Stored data
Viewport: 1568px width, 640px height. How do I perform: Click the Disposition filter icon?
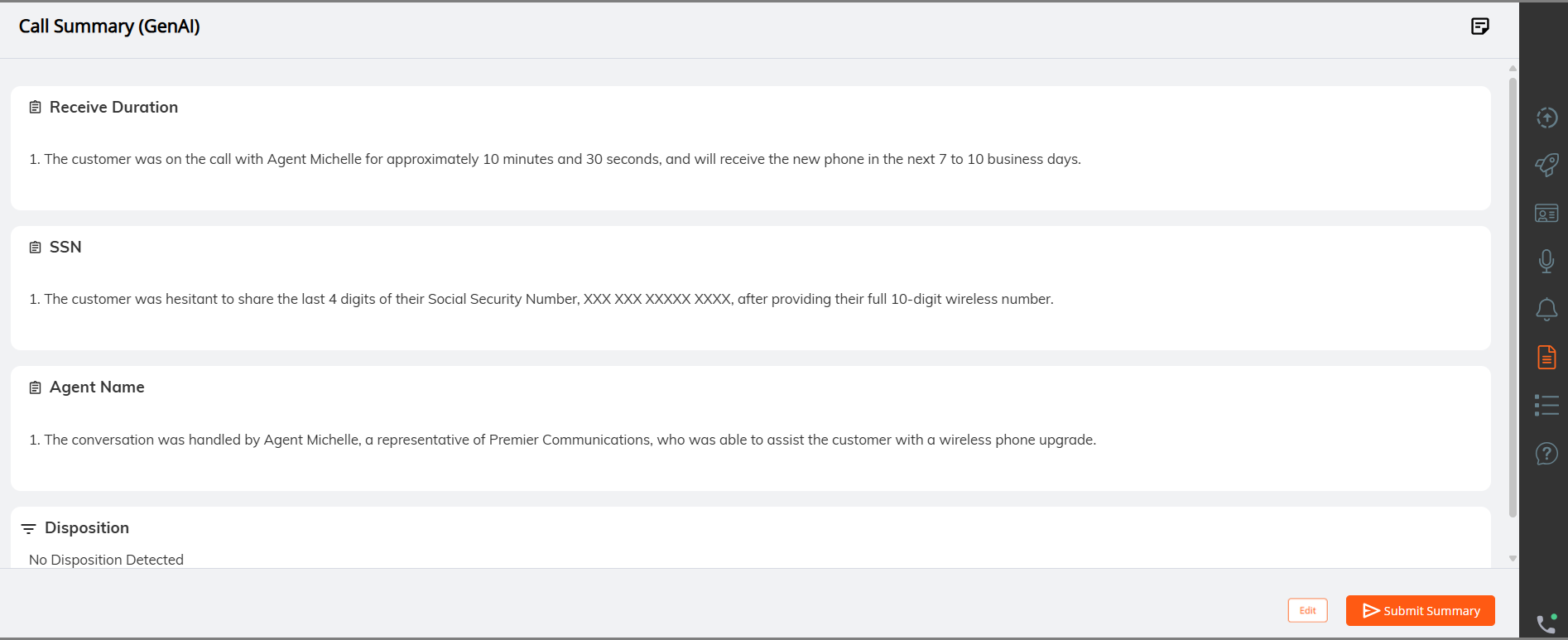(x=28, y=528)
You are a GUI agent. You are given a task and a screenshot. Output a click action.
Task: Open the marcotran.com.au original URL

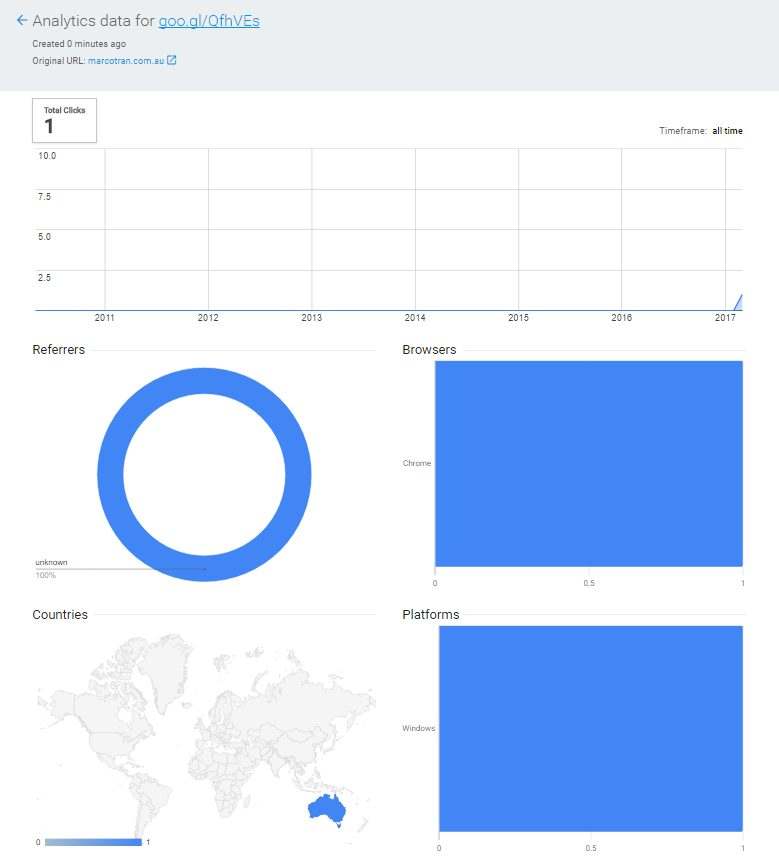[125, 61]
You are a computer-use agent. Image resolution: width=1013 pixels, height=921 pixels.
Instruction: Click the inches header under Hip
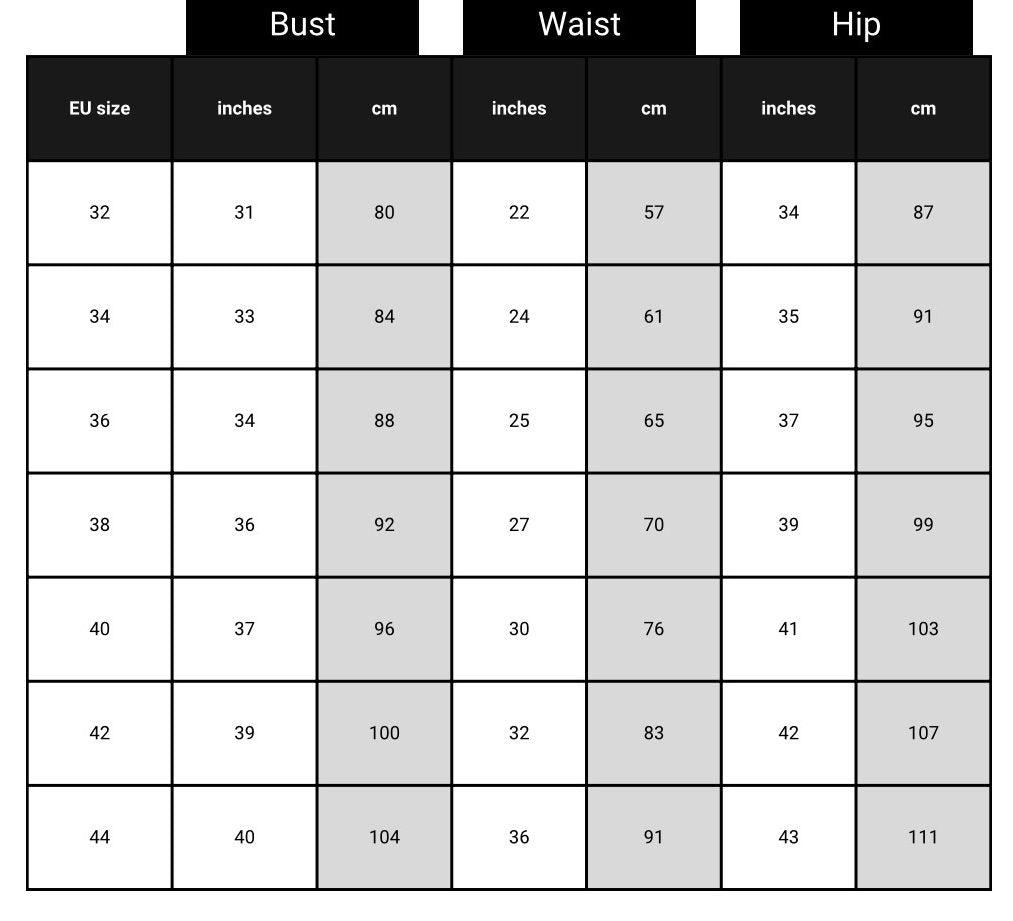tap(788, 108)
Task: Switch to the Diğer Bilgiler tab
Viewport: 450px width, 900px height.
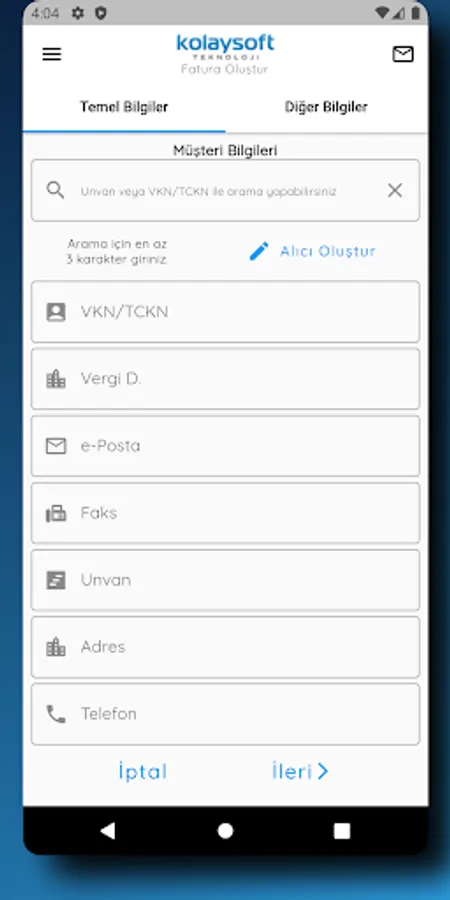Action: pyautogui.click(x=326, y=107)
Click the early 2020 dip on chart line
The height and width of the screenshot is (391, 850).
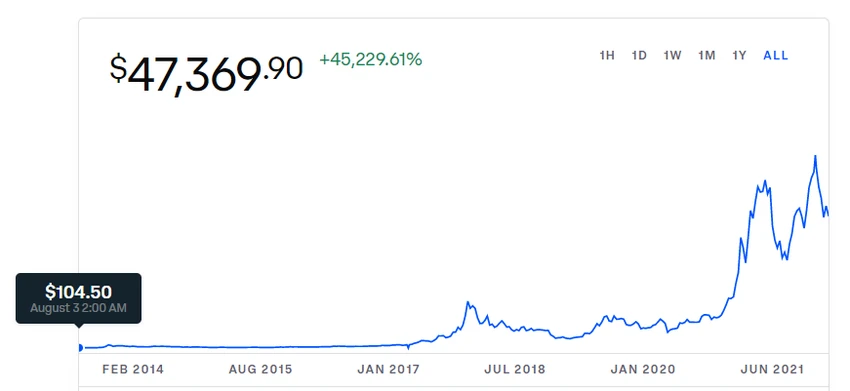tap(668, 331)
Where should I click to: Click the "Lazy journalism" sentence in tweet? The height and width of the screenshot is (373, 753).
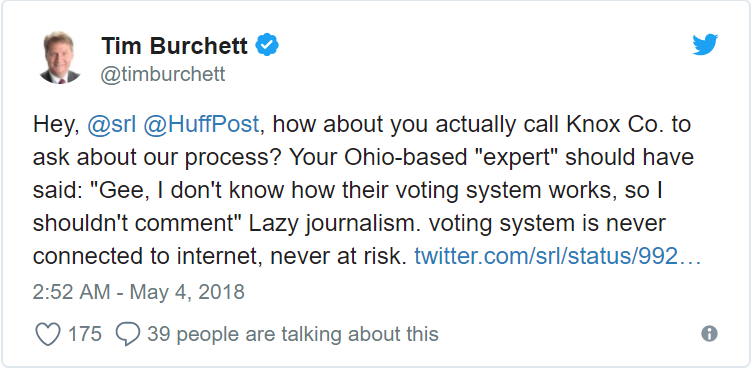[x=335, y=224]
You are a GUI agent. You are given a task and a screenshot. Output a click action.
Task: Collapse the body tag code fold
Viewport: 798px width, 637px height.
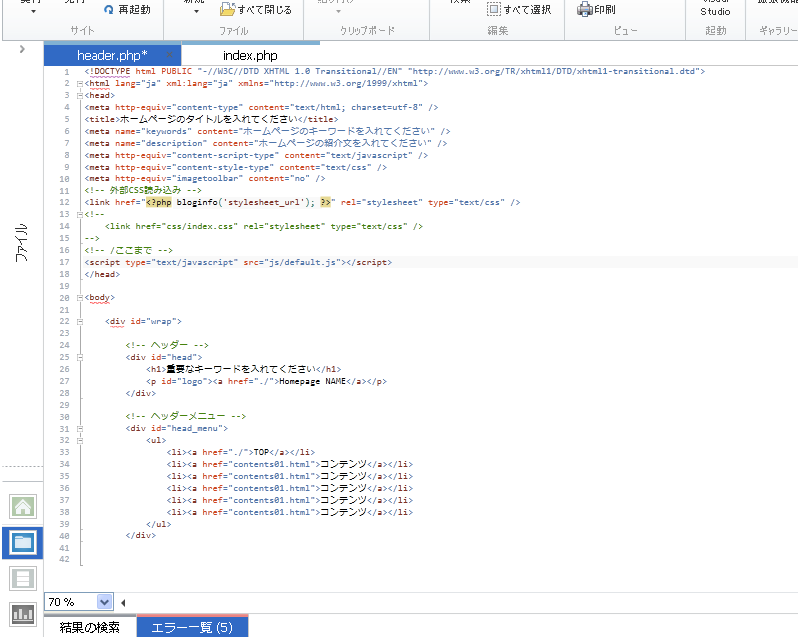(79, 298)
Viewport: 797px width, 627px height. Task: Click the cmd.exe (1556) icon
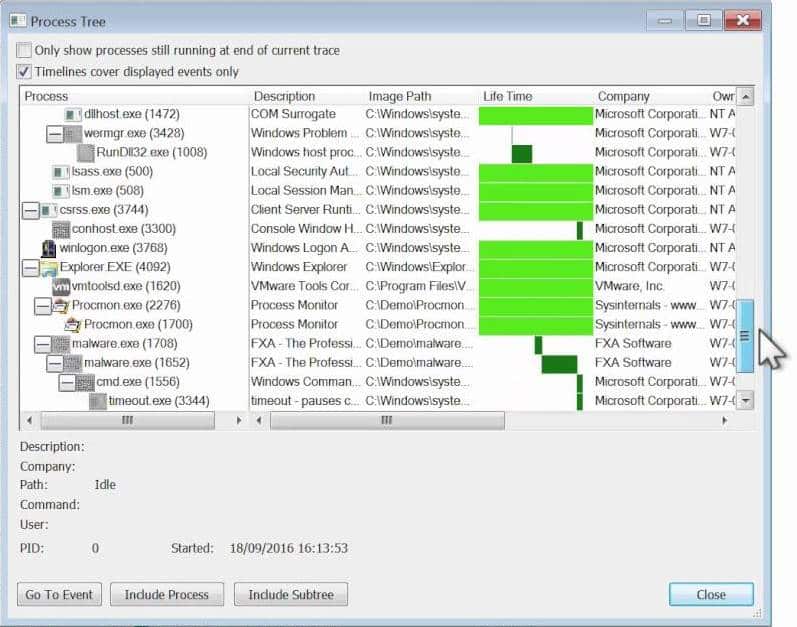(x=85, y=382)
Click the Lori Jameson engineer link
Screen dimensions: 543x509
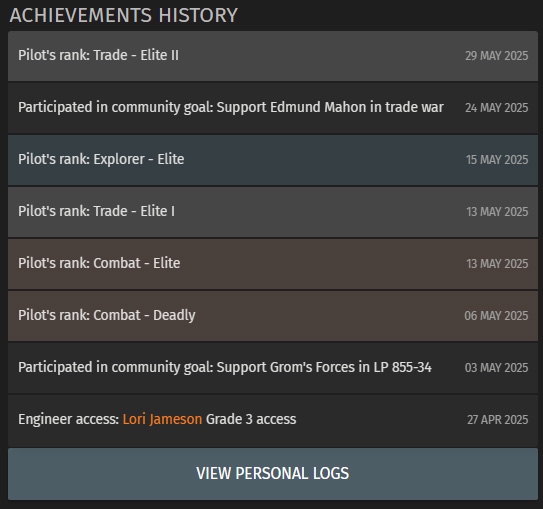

PROBLEM: Each entry gets copied exactly; the pictures stay out.

SOLUTION TO THE PROBLEM:
Viewport: 1568px width, 640px height. How do I perform: Click the Disposition filter icon?
(x=28, y=528)
You are a GUI agent. You are given a task and a screenshot. Output a click action.
Task: Open the marcotran.com.au original URL

[125, 61]
You are a computer-use agent. Image resolution: width=1013 pixels, height=921 pixels.
Instruction: Click the inches header under Hip
tap(788, 108)
Task: Switch to the Diğer Bilgiler tab
Viewport: 450px width, 900px height.
Action: pyautogui.click(x=326, y=107)
Click the early 2020 dip on chart line
The height and width of the screenshot is (391, 850).
tap(668, 331)
Where should I click to: Click the "Lazy journalism" sentence in tweet? The height and width of the screenshot is (373, 753).
[x=335, y=224]
You are a GUI agent. You are given a task and a screenshot. Output a click action.
Task: Collapse the body tag code fold
Viewport: 798px width, 637px height.
(79, 298)
Viewport: 797px width, 627px height. Task: Click the cmd.exe (1556) icon
(x=85, y=382)
Click the Lori Jameson engineer link
Screen dimensions: 543x509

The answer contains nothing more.